▸ TEXT UNDER STUDY
▽
A: In adopting a standard, DHS, ANAB and the standard development organization will determine how long a certification under the standard will last. The cost of certification will be determined by the certifying entity chosen by the private organization seeking certification. The cost will likely depend to a large degree upon the size and complexity of the private organization.
Private Sector Role
Q: What is the role of the private sector in the PS-Prep™ Program?
A: The PS-Prep™ Program is to be almost entirely driven by the private sector. The standards that have been and will be adopted by DHS have been developed by the private sector generally under the auspices of private standards development organizations. The standards that are adopted are the product of private sector work whether through voluntary consensus standards organizations, sector coordinating councils or other private sector entities or groups. Private sector ingenuity is the lifeblood of the program.
ANAB will manage the accreditation process. Private sector firms will be accredited to certify private entities against one or more of the adopted PS-Prep™ standards.
The private entities will decide whether, if at all, they wish to be certified under the PS-Prep™ Program. Should a firm decide to participate, it will choose the PS-Prep™ standard against which it will be evaluated.
△
▸ DATASET
▽
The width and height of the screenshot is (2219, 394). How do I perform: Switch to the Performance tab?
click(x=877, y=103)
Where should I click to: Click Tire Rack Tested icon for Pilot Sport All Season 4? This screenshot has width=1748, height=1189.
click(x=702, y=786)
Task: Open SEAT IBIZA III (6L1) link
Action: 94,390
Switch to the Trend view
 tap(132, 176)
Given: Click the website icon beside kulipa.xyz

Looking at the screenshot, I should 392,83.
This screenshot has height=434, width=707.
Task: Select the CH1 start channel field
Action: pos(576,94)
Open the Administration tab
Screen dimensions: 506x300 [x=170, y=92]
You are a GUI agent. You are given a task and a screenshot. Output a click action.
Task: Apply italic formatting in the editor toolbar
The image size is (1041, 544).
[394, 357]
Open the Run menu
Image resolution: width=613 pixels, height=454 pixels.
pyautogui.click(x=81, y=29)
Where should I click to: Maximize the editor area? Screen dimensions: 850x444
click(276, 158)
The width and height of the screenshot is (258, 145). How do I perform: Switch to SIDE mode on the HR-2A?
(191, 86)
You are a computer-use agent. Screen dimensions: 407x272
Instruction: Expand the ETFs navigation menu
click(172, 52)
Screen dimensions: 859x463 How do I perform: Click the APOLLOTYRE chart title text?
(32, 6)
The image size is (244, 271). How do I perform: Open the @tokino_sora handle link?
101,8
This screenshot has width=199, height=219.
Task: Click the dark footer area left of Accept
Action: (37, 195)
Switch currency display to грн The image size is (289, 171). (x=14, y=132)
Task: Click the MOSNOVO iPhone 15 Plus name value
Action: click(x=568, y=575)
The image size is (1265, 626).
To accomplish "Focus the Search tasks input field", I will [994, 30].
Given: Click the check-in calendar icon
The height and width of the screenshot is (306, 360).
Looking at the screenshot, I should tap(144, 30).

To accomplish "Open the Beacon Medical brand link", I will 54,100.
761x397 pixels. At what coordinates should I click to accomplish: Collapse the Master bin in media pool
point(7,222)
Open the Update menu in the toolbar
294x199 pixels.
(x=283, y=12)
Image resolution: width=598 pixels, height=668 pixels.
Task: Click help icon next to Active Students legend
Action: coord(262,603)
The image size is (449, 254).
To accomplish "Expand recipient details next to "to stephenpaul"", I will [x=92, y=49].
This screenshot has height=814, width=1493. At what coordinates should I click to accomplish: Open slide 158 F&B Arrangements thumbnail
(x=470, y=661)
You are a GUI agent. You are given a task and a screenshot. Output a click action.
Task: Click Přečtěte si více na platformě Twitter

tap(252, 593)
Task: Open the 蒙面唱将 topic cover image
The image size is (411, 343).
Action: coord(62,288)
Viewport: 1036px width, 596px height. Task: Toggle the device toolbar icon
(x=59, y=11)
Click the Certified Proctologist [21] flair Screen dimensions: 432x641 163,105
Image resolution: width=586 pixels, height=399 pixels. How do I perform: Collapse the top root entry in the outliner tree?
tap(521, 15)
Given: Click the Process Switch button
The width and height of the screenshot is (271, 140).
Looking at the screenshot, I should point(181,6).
△
▸ TO DO
**1)** According to the PS-Prep text, which parties will determine how long a certification under an adopted standard will last? List them all.
**2)** Answer these questions from the PS-Prep text, marking each answer with its letter:
(a) Who will manage the accreditation process?
(b) On what will the cost of certification likely depend to a large degree?
(c) Who chooses the PS-Prep™ standard against which a participating firm will be evaluated?
**3)** Repeat the PS-Prep text between "ANAB will manage" and "will be evaluated.", inclusive.
The records have nothing to do with the PS-Prep text.

▸ RESULTS OF THE EXERCISE
**1)**
DHS
ANAB
The standard development organization

**2)**
(a) ANAB.
(b) The size and complexity of the private organization.
(c) The firm itself.

**3)**
ANAB will manage the accreditation process. Private sector firms will be accredited to certify private entities against one or more of the adopted PS-Prep™ standards.
The private entities will decide whether, if at all, they wish to be certified under the PS-Prep™ Program. Should a firm decide to participate, it will choose the PS-Prep™ standard against which it will be evaluated.